EXERCISE INSTRUCTIONS: Take the data below and extract the lines from the one with "خدماتنا القانونية (317, 11)" to the one with "Home (344, 16)", inclusive, exactly as written.

── SOURCE INFORMATION ──

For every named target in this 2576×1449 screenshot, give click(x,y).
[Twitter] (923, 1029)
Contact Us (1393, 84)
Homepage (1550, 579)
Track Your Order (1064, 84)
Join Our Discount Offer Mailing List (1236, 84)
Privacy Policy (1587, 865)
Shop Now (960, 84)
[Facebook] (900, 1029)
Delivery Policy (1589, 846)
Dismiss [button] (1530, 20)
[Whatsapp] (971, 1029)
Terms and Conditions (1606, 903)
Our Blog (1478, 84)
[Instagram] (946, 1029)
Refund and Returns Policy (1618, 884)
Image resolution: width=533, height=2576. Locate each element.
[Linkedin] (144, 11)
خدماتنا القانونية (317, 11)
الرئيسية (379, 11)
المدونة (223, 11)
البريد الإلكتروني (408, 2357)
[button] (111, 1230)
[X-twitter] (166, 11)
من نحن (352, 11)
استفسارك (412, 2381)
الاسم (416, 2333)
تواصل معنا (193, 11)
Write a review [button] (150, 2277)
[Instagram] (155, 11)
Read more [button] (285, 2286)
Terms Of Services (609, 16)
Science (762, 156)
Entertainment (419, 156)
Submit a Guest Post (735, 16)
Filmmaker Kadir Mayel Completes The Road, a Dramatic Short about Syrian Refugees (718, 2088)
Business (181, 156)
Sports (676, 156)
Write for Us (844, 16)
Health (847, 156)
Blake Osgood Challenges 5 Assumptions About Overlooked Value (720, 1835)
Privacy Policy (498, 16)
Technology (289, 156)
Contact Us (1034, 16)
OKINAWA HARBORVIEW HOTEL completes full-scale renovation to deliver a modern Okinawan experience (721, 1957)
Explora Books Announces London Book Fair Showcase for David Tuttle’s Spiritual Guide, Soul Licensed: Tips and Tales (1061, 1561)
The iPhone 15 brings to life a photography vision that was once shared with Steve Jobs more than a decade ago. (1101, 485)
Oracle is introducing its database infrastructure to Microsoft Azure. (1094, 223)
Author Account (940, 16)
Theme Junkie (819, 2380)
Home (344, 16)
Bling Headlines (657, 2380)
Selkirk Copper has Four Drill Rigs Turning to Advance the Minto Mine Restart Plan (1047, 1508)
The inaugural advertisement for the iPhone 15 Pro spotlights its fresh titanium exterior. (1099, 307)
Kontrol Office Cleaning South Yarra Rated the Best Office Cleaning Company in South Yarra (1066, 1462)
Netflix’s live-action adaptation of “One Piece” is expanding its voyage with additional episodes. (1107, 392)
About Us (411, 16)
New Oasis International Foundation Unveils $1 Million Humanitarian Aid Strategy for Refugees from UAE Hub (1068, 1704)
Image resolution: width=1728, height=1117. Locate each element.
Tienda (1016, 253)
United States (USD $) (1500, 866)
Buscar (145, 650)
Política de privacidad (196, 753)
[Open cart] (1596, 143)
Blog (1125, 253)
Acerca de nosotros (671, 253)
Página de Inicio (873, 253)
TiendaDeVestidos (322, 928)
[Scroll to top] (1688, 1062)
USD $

───

SOLUTION FOR THIS TASK:
خدماتنا القانونية (317, 11)
الرئيسية (379, 11)
المدونة (223, 11)
البريد الإلكتروني (408, 2357)
[button] (111, 1230)
[X-twitter] (166, 11)
من نحن (352, 11)
استفسارك (412, 2381)
الاسم (416, 2333)
تواصل معنا (193, 11)
Write a review [button] (150, 2277)
[Instagram] (155, 11)
Read more [button] (285, 2286)
Terms Of Services (609, 16)
Science (762, 156)
Entertainment (419, 156)
Submit a Guest Post (735, 16)
Filmmaker Kadir Mayel Completes The Road, a Dramatic Short about Syrian Refugees (718, 2088)
Business (181, 156)
Sports (676, 156)
Write for Us (844, 16)
Health (847, 156)
Blake Osgood Challenges 5 Assumptions About Overlooked Value (720, 1835)
Privacy Policy (498, 16)
Technology (289, 156)
Contact Us (1034, 16)
OKINAWA HARBORVIEW HOTEL completes full-scale renovation to deliver a modern Okinawan experience (721, 1957)
Explora Books Announces London Book Fair Showcase for David Tuttle’s Spiritual Guide, Soul Licensed: Tips and Tales (1061, 1561)
The iPhone 15 brings to life a photography vision that was once shared with Steve Jobs more than a decade ago. (1101, 485)
Oracle is introducing its database infrastructure to Microsoft Azure. (1094, 223)
Author Account (940, 16)
Theme Junkie (819, 2380)
Home (344, 16)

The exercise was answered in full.